Notebook to add better categories to RSO data

In [13]:
import json
import asyncio
from groq import Groq
import os
from typing import Dict, List, Optional
import time
from tqdm import tqdm
from dotenv import load_dotenv
from datetime import datetime, timedelta
import tiktoken
import random


In [14]:
load_dotenv()  # This loads the variables from .env

client = Groq(
    api_key=os.environ["GROQ_API_KEY"],
)
token_bucket = TokenBucket(tokens_per_minute=4500)  # Using 4500 to be conservative


In [12]:
class TokenBucket:
    def __init__(self, tokens_per_minute: int = 5000):
        self.max_tokens = tokens_per_minute
        self.tokens = tokens_per_minute
        self.last_update = datetime.now()
        self.tokens_per_minute = tokens_per_minute

    def update_tokens(self):
        now = datetime.now()
        time_passed = now - self.last_update
        self.tokens = min(
            self.max_tokens,
            self.tokens + (time_passed.total_seconds() * self.tokens_per_minute / 60)
        )
        self.last_update = now

    def consume(self, tokens: int) -> float:
        self.update_tokens()
        if self.tokens < tokens:
            wait_time = (tokens - self.tokens) * 60 / self.tokens_per_minute
            return wait_time
        self.tokens -= tokens
        return 0

In [15]:
def count_tokens(text: str) -> int:
    """Estimate token count using tiktoken"""
    # Using cl100k_base as an approximation
    encoding = tiktoken.get_encoding("cl100k_base")
    return len(encoding.encode(text))

def exponential_backoff(attempt: int, base_delay: float = 1) -> float:
    """Calculate delay with jitter for exponential backoff"""
    delay = min(300, base_delay * (2 ** attempt))  # Cap at 5 minutes
    jitter = random.uniform(0, 0.1 * delay)
    return delay + jitter

In [19]:
VALID_CATEGORIES = [
    "Biology", "Business", "Chemistry", "Physics", "Mathematics", "Computer Science", 
    "Data Science", "Economics", "Psychology", "Sociology", "Political Science",
    "History", "Philosophy", "Literature", "Languages", "Law", "Medicine",
    "Nursing", "Public Health", "Engineering", "Environmental Science",
    "Finance", "Investment", "Quantitative Trading", "Private Equity",
    "Venture Capital", "Consulting", "Marketing", "Entrepreneurship",
    "Real Estate", "Technology", "Software Development", "Product Management",
    "Healthcare", "Legal", "Research", "Journalism", "Media Production",
    "Visual Arts", "Painting", "Photography", "Digital Art", "Music",
    "Band", "Choir", "A Cappella", "Theater", "Dance", "Film",
    "Creative Writing", "Design", "Cultural", "International", "Religious",
    "LGBTQ+", "Gender & Sexuality", "Social Justice", "Political", "Activism",
    "Community Service/volunteering", "Mentorship", "Environmental", "Sports"
    "Team Sports", "Individual Sports", "Gaming",
    "Debate", "Model UN", "Food & Cooking", "Travel", "Outdoor Activities",
    "Student Government", "Publications", "Journalism", "Mental Health", "Wellness",
    "Career Development", "Academic Support", "Leadership", "Greek Life"
]

In [6]:
FEW_SHOT_EXAMPLES = [
    {
        "name": "Investment Banking Group",
        "description": "A professional organization dedicated to educating members about investment banking, private equity, and financial markets.
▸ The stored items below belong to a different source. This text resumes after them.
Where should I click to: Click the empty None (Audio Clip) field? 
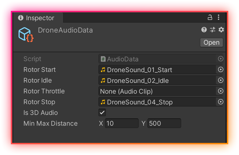[157, 91]
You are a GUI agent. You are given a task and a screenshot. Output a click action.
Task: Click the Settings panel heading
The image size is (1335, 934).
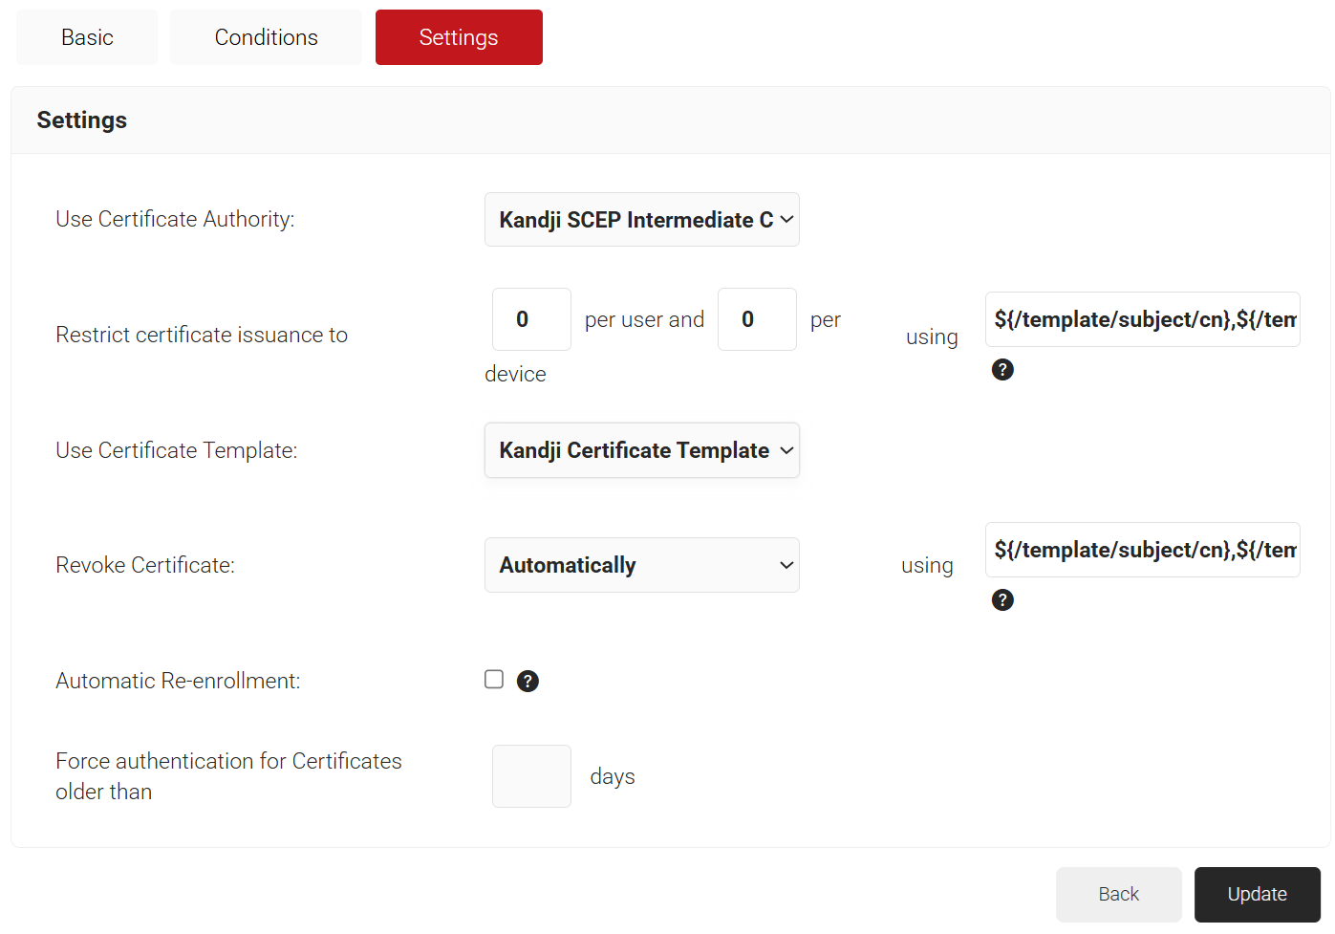(82, 120)
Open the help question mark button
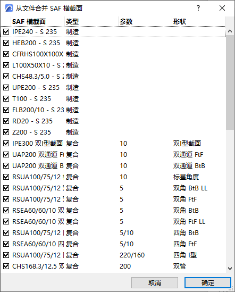The height and width of the screenshot is (292, 235). tap(198, 8)

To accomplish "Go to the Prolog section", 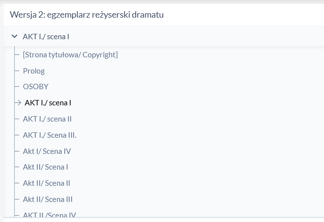I will click(34, 71).
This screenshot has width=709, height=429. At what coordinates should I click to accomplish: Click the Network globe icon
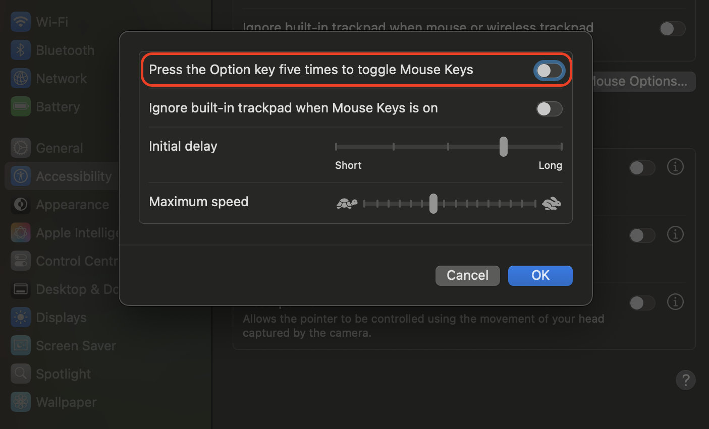click(20, 78)
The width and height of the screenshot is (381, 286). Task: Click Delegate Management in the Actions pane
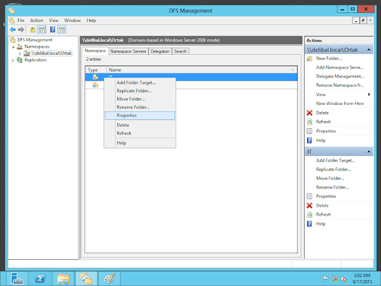[340, 76]
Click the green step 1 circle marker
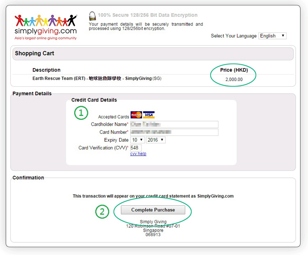 click(81, 113)
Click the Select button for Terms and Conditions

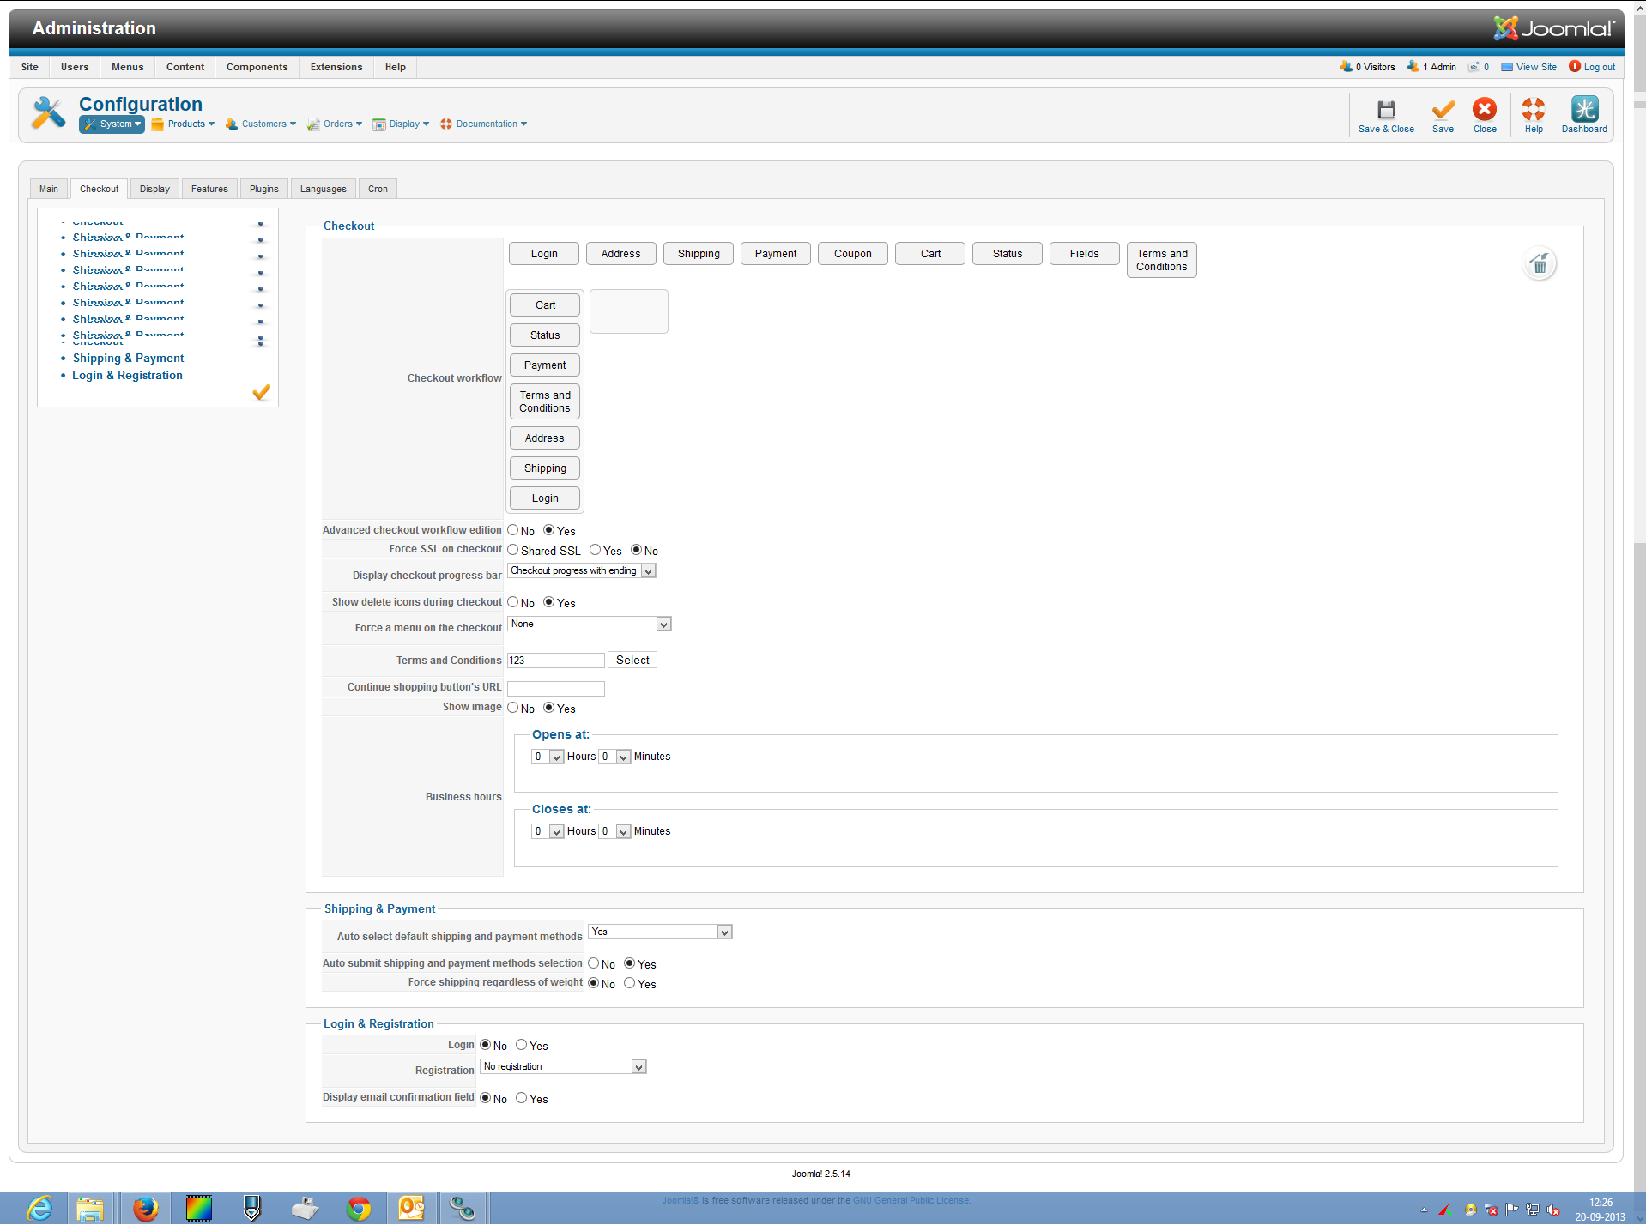coord(632,661)
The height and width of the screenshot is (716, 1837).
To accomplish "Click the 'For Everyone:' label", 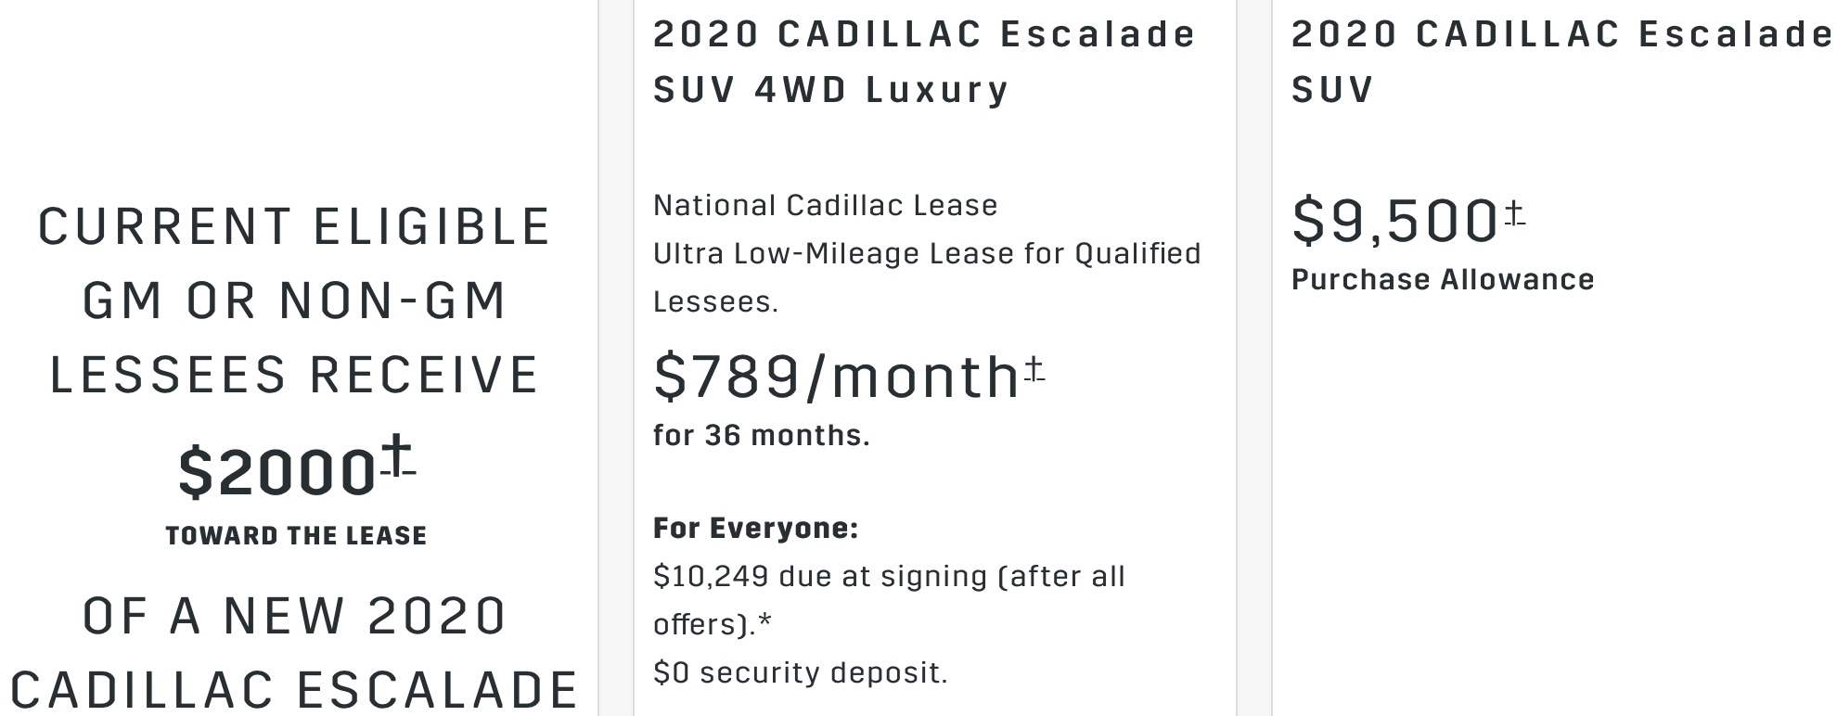I will [756, 528].
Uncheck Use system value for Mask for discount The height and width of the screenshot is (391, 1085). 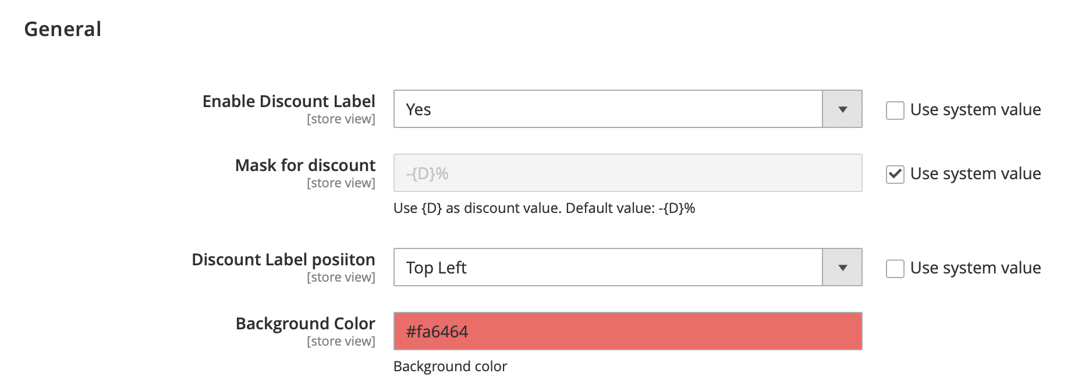click(x=895, y=174)
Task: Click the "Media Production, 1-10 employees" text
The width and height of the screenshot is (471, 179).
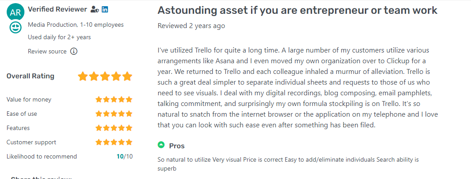Action: (76, 24)
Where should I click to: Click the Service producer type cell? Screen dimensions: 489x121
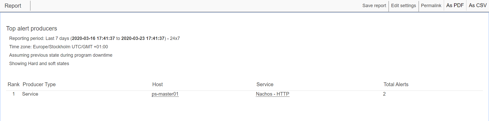point(30,94)
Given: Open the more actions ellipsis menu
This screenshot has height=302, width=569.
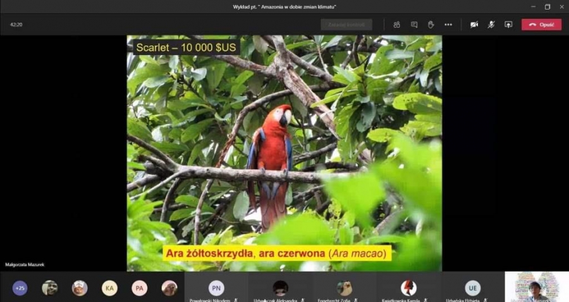Looking at the screenshot, I should pos(448,25).
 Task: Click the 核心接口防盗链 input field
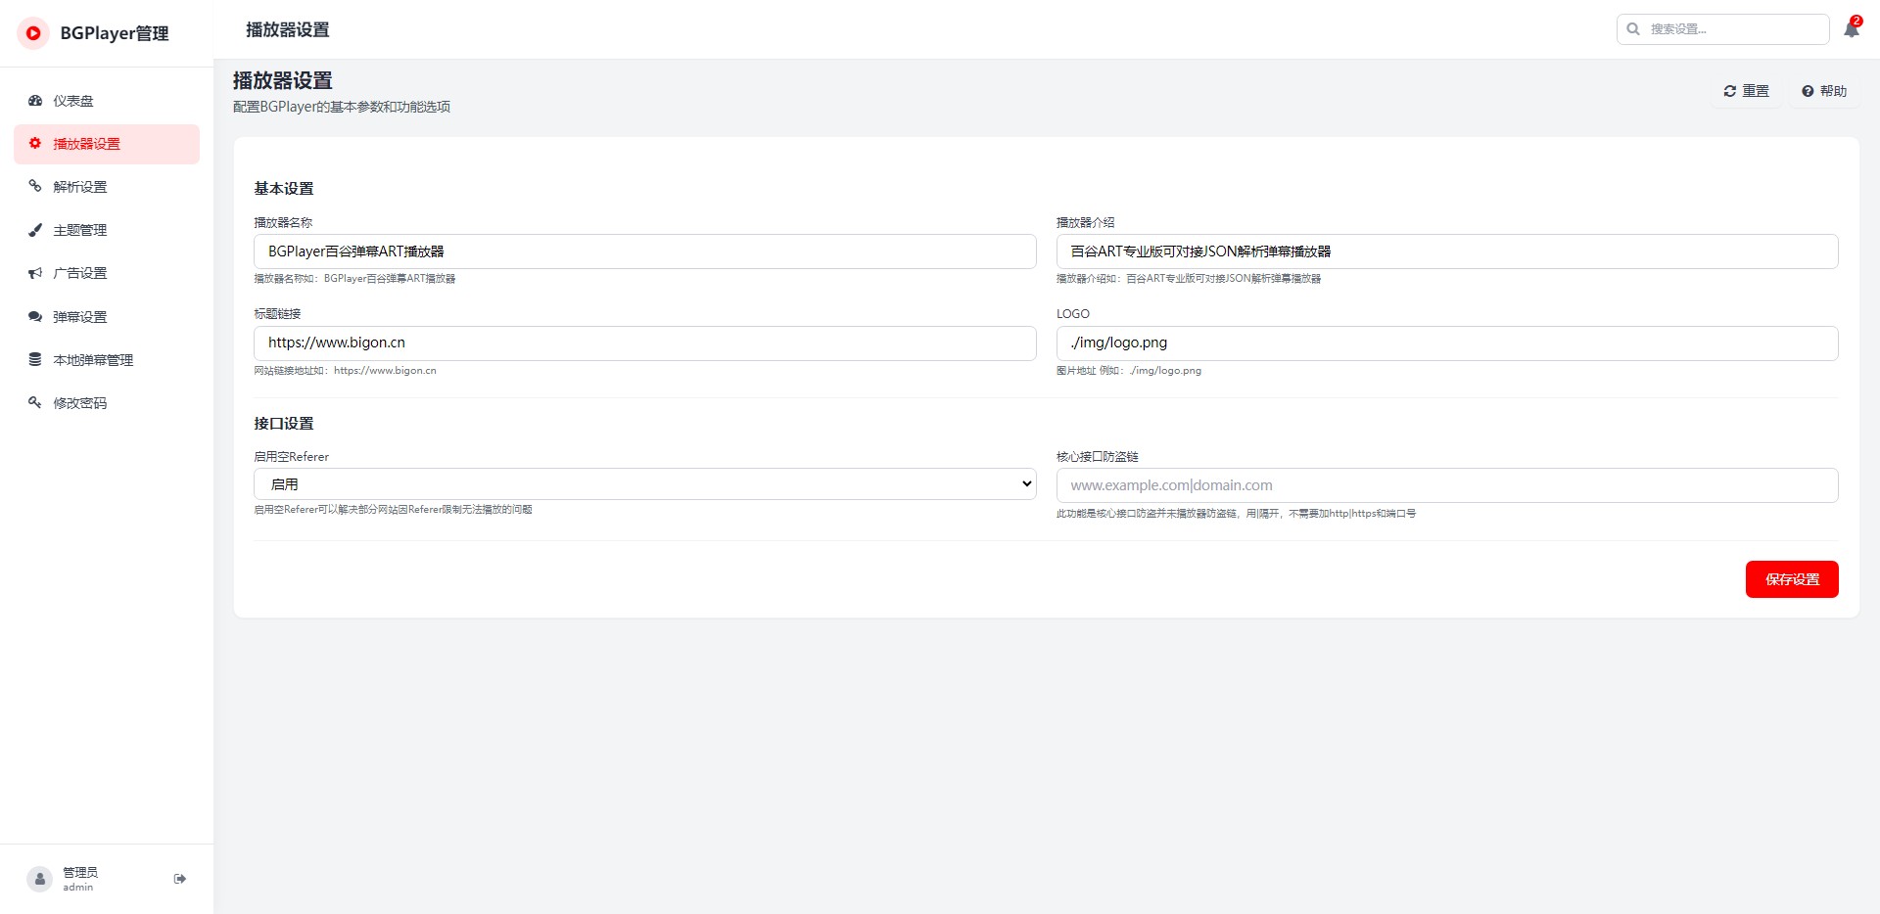pos(1446,485)
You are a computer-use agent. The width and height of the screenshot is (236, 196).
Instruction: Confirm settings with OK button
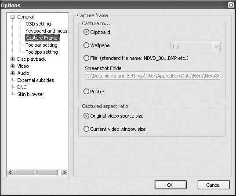171,185
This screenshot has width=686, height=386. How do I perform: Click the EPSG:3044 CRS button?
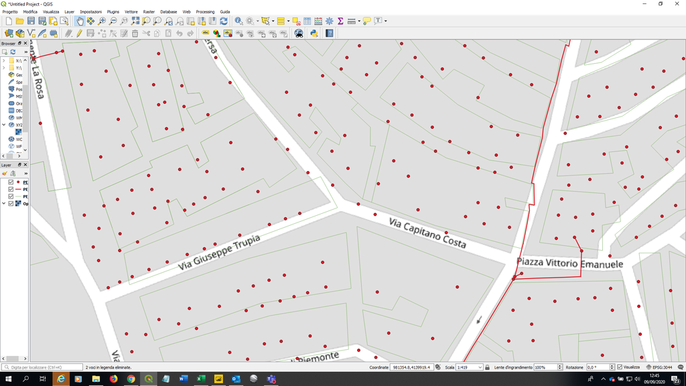point(663,367)
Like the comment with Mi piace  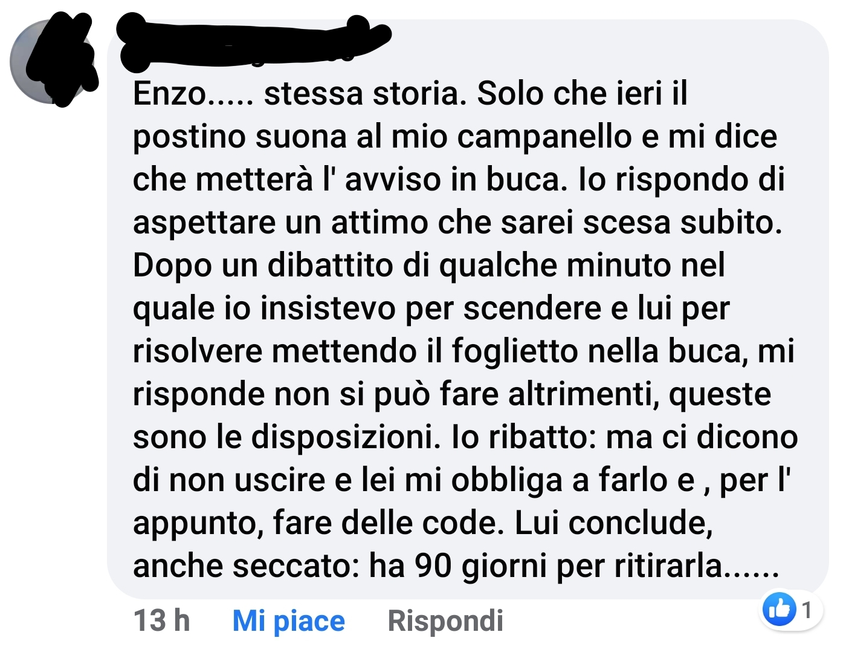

We host networking events, technical workshops, and mock interviews to prepare students for careers in finance.",
        "ideal_categories": ["Finance", "Investment", "Career Development"],
        "explanation": "This RSO focuses on finance education and career preparation, warranting multiple related financial categories."
    },
    {
        "name": "Data Science for Social Good",
        "description": "We apply data science and machine learning techniques to tackle social issues in healthcare, education, and environmental sustainability. Members work on real-world projects while learning technical skills.",
        "ideal_categories": ["Data Science", "Computer Science", "Community Service/volunteering"],
        "explanation": "Combines technical data science work with social impact, deserving both technical and service categories."
    },
    {
        "name": "Mental Health Alliance",
        "description": "A student organization focused on promoting mental health awareness, reducing stigma, and connecting students with resources. We organize wellness workshops, peer support groups, and educational events.",
        "ideal_categories": ["Mental Health", "Wellness", "Student Life"],
        "explanation": "Focuses on mental health and wellness within student life context."
    }
]

In [7]:
def create_prompt(rso: Dict) -> str:
    """Create a prompt for the LLM to categorize an RSO."""
    few_shot_text = "\n---\n".join([
        f"""
Name: {ex['name']}
Description: {ex['description']}
Categories: {', '.join(ex['ideal_categories'])}
Explanation: {ex['explanation']}""" 
        for ex in FEW_SHOT_EXAMPLES
    ])
    
    prompt = f"""You are an expert at categorizing university student organizations. Given an RSO's name and description, assign it relevant categories from the provided list. Each RSO can have multiple categories if appropriate.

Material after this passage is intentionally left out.